None of the significant associations found in this study explained a substantial amount of the phenotypic variance present in the CID trait (<1% in all cases except C22) and only slightly higher values have been reported in other tree association studies, even for well-known traits such as those related to wood properties (Thumma et al., 2005; González-Martínez et al., 2007). This fact may indicate genetic control by many loci with relatively small individual effects and probably complex gene interactions. In addition, generally low phenotypic effects of single genes might explain the lack of significant association between CID phenotypes and some of the most promising drought-tolerance candidate genes tested in this study (such as dhn-2 or erd3).

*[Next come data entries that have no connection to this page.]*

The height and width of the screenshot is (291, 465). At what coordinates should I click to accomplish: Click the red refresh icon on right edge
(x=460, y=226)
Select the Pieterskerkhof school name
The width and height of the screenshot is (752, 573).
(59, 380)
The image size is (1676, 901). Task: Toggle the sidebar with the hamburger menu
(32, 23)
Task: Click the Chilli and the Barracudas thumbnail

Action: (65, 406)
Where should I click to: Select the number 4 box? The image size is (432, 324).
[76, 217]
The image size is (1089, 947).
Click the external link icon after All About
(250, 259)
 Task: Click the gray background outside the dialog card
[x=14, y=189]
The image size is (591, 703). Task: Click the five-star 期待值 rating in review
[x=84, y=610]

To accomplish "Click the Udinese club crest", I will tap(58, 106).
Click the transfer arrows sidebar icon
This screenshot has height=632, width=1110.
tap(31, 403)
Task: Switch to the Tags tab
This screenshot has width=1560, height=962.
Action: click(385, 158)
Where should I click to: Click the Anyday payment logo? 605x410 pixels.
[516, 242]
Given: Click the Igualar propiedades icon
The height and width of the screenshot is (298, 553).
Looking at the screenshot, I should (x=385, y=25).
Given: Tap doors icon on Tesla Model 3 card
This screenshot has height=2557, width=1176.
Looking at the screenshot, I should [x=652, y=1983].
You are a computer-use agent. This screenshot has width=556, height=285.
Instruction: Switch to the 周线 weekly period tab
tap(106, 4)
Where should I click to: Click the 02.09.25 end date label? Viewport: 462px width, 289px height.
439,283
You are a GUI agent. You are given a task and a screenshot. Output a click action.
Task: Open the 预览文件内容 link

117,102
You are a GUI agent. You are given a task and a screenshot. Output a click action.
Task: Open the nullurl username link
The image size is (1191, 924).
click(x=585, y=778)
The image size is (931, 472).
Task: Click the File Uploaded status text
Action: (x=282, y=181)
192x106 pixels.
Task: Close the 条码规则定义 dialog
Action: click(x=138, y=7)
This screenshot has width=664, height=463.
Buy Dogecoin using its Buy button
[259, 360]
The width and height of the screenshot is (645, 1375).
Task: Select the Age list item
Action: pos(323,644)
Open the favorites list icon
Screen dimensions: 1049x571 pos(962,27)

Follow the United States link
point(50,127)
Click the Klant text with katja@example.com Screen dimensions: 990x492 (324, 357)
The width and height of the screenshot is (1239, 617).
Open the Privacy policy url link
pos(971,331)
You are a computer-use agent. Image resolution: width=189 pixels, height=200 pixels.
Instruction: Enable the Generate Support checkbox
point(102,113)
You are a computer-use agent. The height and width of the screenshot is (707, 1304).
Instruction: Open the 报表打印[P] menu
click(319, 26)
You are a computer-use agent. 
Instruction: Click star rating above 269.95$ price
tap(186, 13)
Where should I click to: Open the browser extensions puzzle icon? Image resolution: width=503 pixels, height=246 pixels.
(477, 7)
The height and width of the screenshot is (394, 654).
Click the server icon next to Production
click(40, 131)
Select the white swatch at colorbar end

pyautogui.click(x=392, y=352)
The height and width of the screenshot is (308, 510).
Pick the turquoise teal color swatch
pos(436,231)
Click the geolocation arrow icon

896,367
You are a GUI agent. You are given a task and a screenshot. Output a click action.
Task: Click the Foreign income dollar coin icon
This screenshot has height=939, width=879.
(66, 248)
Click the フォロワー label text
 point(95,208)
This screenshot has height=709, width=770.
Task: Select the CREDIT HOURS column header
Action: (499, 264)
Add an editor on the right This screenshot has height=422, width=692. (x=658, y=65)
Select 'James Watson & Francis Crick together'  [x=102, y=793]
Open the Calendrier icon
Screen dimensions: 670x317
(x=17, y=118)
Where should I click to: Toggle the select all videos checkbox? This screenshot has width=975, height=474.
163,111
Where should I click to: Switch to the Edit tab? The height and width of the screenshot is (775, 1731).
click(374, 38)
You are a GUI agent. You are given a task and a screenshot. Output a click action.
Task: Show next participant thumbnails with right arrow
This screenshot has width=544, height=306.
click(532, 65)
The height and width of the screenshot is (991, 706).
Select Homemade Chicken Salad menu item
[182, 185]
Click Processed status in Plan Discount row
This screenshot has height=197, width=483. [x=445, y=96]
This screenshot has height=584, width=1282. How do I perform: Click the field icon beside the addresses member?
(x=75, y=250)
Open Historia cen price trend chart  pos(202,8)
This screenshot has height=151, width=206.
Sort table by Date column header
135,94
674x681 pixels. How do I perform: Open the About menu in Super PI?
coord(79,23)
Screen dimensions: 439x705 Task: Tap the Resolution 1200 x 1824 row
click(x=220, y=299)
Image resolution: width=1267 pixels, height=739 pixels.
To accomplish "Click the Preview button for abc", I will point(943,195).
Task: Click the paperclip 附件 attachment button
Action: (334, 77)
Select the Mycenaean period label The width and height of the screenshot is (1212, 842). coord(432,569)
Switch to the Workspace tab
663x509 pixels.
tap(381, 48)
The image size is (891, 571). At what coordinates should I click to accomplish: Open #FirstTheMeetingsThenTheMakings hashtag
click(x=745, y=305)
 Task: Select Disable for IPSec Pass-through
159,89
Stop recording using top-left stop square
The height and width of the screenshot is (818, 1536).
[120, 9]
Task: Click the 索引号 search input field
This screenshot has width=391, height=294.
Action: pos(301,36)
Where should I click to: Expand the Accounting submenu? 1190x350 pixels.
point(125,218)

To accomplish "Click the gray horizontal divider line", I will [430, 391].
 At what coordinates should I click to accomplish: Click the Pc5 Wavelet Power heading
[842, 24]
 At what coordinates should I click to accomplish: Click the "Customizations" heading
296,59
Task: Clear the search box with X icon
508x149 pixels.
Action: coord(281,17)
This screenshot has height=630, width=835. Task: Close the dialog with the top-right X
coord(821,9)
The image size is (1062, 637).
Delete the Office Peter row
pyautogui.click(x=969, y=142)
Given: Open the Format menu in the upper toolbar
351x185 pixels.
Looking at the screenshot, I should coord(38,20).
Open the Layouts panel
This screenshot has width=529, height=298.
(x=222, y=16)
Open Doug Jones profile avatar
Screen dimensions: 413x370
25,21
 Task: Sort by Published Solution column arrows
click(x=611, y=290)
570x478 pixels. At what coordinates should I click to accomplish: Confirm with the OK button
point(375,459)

This study highlights the complexity of WUE in trees and provides insights for designing second-generation association studies for drought tolerance. First, CID, a commonly measured trait related to WUE, showed a remarkable environmental influence. This fact argues in favor of strict environmental controls and testing in a wide range of environments and water-deficit conditions. Second, genetic associations at Cuthbert and Palatka sites involved different functional candidate gene types, highlighting the multiplicity of drought response mechanisms in plants and the complexity of compose traits such as CID. These complexity, as compared with relatively simple and well-known metabolic pathways (for example, the lignification pathway, see Peter and Neale, 2004) and traits, might complicate validation of genotype/phenotype associations for WUE in future studies. It also argues for a wide sampling of the genome to cover a variety of processes, such as: water channeling, signaling cascades, radical scavenging, macromolecules and membranes stabilization, and so on. Finally, given the low variance explained by most associations (<5%, see also González-Martínez et al., 2006) and the relatively poor performance of QTDT shown in our power simulations, future association studies should consider larger sample sizes, of the order of thousands of individuals, a much larger number of candidate gene loci and more powerful designs.